Serving Lincoln County for more than a century!

Smith manages Raceway

Craig Smith, formerly of Odessa, is the new general manager at Spokane County Raceway (SCR). He has said he plans to find the same winning combinations there, as he did on the track where he won multiple top-fuel championships and set world records behind the wheel of his race cars.

Smith knows about success on the SCR track. Now he hopes he can translate what it took to win five American Hot Rod Association World Finals top-fuel dragster titles over the years at the Airway Heights strip and drive the facility to rediscover its past popularity.

Smith is taking an approach that has not before been utilized, borrowing pages out of the marketing playbooks of some better known local sports franchises in an effort to build a new base of followers. For those who already have a love of horsepower of all kinds, Smith wants to encourage them to see what’s new in 2012.

The biggest thing is a friendlier ticket price.

“We’re lowering our price to $5 from $10 last year for general admission,” Smith said. “We want to go with the motto of giving back to the community,” to the people of Spokane County who really own the track that Smith’s Raceway Investments company operates.

A bigger project is transformation of the formerly treed area west of the track into a luscious lawn, where any of dozens of area car-club members will be proud to come out, park their hot rods or customs and enjoy the races.

Nearly a dozen trees have been removed and Smith has traded the shade for a big lawn.

The covered shelter will begin functioning as a place to offer additional food and beverage services.
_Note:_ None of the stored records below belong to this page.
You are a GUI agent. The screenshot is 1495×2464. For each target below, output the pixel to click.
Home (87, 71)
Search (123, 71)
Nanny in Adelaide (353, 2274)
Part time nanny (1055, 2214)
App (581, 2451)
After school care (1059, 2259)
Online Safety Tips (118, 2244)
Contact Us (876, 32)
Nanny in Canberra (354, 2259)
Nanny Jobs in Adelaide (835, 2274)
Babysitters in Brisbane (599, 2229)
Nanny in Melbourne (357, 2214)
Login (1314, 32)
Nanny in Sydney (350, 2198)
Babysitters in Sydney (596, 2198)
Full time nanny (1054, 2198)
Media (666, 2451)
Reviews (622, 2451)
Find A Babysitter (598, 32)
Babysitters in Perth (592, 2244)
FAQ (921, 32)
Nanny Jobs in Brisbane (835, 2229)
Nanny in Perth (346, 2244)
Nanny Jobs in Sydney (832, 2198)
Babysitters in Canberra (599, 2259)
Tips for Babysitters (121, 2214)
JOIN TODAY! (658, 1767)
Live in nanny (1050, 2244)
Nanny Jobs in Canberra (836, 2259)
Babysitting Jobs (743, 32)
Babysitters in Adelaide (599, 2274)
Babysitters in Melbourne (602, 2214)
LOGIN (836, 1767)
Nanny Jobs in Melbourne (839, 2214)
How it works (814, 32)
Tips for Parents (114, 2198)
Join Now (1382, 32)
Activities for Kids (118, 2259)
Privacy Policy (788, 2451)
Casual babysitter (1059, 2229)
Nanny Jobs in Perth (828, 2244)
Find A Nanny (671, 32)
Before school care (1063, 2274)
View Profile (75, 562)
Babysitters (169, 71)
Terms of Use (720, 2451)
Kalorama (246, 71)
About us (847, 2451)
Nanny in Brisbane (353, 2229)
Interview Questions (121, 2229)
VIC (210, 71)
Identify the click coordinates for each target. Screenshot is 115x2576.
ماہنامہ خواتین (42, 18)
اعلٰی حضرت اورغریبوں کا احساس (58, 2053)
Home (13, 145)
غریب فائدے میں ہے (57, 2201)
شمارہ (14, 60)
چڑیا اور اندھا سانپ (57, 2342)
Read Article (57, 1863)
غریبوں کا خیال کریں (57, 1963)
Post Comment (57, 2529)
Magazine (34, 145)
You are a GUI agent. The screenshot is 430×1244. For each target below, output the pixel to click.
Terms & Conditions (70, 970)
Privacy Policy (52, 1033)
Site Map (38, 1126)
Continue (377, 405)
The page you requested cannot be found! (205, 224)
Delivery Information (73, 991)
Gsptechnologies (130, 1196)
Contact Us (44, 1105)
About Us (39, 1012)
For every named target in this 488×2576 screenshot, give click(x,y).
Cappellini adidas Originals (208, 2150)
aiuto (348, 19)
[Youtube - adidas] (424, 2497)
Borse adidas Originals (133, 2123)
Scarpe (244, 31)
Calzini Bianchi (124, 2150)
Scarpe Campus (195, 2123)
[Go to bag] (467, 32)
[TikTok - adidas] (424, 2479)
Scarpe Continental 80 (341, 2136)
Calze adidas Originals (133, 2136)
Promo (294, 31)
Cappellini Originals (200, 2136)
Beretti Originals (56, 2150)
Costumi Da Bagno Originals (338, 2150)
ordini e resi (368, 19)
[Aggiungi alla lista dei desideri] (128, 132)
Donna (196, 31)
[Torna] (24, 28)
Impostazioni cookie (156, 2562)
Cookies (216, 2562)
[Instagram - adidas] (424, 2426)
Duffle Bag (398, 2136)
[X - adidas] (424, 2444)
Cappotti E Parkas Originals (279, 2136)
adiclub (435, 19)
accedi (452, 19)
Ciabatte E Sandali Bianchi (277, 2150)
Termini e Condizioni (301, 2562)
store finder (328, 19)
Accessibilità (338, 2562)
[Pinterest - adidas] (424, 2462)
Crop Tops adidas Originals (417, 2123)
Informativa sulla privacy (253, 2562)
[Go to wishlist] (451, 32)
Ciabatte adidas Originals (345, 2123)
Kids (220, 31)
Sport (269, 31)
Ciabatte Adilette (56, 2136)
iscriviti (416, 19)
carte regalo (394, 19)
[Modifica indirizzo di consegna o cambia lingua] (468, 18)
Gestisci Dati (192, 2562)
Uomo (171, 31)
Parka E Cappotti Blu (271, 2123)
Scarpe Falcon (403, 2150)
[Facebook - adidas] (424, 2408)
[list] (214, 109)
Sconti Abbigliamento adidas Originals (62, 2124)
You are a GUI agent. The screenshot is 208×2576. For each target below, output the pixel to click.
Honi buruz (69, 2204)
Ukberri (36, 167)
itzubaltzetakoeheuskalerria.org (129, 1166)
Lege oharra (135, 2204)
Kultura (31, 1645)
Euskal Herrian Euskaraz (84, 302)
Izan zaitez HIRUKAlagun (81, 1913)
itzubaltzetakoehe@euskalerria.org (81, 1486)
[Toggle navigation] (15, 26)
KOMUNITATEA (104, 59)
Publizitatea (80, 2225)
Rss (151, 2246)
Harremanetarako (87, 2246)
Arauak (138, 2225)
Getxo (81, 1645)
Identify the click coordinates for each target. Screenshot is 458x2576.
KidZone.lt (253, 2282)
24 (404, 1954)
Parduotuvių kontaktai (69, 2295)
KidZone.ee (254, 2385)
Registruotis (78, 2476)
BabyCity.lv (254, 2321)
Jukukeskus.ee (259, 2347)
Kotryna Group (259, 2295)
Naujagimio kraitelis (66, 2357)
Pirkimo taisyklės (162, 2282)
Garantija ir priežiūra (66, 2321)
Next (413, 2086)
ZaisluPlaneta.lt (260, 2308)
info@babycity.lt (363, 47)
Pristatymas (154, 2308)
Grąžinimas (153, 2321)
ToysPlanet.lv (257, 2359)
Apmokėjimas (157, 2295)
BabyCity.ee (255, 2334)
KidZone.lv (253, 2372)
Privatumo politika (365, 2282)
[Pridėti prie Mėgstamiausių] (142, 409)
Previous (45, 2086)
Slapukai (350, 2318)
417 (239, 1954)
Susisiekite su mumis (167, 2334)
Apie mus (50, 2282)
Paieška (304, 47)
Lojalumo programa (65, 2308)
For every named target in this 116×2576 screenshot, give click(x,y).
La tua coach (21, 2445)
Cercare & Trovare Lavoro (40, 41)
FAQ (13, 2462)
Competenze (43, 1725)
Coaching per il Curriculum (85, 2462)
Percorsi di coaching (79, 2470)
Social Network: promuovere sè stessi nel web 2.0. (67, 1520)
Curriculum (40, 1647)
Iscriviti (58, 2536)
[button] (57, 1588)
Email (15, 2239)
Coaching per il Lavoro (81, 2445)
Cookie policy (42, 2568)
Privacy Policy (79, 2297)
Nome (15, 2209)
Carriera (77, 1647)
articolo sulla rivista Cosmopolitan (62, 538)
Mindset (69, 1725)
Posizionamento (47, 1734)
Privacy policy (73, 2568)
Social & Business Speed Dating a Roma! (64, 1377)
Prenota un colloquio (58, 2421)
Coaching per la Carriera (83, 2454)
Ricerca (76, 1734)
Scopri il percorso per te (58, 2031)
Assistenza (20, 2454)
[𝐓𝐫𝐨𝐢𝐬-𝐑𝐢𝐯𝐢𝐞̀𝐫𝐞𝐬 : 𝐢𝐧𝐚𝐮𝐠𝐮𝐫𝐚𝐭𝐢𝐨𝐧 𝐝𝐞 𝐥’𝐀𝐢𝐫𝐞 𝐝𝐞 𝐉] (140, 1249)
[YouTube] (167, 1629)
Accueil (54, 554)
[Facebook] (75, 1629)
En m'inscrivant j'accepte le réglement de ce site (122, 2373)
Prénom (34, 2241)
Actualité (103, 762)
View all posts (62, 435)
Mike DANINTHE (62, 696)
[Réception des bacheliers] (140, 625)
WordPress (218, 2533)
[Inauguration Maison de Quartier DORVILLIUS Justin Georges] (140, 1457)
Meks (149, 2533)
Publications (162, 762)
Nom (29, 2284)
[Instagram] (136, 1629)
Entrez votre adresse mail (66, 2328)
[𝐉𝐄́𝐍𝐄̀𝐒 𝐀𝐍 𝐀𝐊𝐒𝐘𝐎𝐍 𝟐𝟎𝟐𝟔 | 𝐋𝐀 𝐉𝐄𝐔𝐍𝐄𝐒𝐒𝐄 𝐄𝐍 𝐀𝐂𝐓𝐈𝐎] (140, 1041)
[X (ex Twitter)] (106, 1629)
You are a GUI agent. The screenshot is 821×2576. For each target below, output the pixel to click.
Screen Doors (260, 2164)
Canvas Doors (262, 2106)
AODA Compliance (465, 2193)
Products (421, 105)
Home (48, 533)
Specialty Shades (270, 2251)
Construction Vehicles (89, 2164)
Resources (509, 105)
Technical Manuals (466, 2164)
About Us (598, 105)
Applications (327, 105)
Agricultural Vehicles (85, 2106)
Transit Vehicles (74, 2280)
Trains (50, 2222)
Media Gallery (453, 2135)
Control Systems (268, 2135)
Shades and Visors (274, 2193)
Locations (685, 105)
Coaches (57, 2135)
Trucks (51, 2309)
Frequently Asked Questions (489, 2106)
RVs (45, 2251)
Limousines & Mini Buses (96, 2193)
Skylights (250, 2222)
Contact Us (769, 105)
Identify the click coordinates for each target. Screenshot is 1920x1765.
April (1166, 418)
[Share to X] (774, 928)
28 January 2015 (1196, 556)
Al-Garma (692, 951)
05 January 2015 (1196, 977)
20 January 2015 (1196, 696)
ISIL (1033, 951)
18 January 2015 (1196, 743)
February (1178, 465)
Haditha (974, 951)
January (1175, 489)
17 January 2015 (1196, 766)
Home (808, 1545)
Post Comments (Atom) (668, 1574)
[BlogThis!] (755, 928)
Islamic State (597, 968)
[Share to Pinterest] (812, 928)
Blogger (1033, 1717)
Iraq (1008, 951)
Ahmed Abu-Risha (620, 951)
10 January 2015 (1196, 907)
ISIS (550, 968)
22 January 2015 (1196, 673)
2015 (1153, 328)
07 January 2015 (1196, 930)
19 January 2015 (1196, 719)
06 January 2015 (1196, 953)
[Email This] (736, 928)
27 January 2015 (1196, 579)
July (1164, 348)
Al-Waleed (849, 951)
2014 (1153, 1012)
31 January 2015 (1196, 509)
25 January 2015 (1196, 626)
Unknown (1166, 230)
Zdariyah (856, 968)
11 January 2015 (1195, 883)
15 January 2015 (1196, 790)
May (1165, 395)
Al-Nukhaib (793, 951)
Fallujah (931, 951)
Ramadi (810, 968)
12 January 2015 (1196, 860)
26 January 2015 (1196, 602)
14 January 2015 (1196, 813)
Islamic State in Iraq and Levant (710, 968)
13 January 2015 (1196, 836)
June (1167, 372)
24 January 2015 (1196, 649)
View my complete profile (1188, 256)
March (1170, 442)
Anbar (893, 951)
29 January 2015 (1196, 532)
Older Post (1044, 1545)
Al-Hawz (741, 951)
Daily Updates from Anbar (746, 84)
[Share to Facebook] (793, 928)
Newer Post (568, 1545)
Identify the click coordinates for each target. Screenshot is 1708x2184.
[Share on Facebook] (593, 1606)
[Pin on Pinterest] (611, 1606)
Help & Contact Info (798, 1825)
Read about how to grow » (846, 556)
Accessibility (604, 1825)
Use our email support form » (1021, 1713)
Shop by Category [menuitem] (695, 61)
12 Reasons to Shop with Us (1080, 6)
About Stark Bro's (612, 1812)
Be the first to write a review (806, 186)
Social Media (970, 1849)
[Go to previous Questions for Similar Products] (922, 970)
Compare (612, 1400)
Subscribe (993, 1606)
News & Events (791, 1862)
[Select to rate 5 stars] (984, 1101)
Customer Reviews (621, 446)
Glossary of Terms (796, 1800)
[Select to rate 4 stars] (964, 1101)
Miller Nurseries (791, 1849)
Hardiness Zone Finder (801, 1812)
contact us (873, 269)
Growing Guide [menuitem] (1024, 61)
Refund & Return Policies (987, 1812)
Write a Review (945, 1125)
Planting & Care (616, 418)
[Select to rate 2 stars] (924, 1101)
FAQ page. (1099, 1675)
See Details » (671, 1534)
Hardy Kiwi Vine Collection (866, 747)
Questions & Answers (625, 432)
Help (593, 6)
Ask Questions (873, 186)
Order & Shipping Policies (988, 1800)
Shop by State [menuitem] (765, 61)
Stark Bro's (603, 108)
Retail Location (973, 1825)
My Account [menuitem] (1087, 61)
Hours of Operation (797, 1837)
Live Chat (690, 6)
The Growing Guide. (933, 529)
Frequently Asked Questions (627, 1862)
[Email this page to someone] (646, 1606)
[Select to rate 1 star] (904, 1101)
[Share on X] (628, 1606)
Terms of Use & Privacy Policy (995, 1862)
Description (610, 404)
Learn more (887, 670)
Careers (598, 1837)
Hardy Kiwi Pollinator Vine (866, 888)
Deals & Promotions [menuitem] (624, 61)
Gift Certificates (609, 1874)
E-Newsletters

The area, which formerly had full access to the pits will now be fenced off to allow it to serve as an additional beer garden. Insurance requires the areas to be separated.

Another amenity to make the track more fan-friendly is the installation of brand new high-quality speakers on each side the drag strip. “We’re putting three new speakers on each side the grandstands,” Smith said, that will allow music to be played during downtime or intermission. Smith would like to have the same atmosphere that is present at Spokane Shock Arena Football games.

And every so often he might employ live bands to entertain from a proposed new stage in front of one of the restroom buildings.

“We want to put up a stage so at the bigger events – we have two big drag races – we want to entertain the fans, too,” Smith said.

While the race cars are what the fans flock to see, the backbone of Spokane County Raceway’s success will come from legions of both local and regional competitors who just race for fun each week.

With the new management in place for 2012, a new focus has been placed on the drivers of classes like Super Pro, Pro, Sportsman, Bikes and the all-important trophy classes.

According to Super Pro racer Bob Hallock, there’s a whole new focus on the bread-and-butter racers – those who come out just to run for a trophy under general manager Smith.

Smith and his crew have been busy, first grinding off the old rubber that made for unstable traction, and then reapplying new rubber and traction compound. That project was accomplished with the use of a brand new tractor Smith bought with a device on the back that has drag-racing slicks that put fresh rubber on the track.

Hallock is the man who kept the drumbeat going over the past two years to encourage operators of the county-owned drag strip and motorsports complex to have a more receptive ear to the little guys – and fans alike.

“We’ve got more races than we’ve had for the last couple of years. Craig’s lowered the fees. What he’s trying to do is what we had all hoped would occur out there (from the beginning). We were getting a pretty bad reputation around the region. The resurfacing, that was a biggie,” Hallock said.

The trophy classes are also a rebuilding factor, Hallock said. He hopes they will get old and new racers alike involved in drag racing. “The vast majority of the support from the track in the past came from the trophy racers,” Hallock explained. “Now the door’s open to them again.”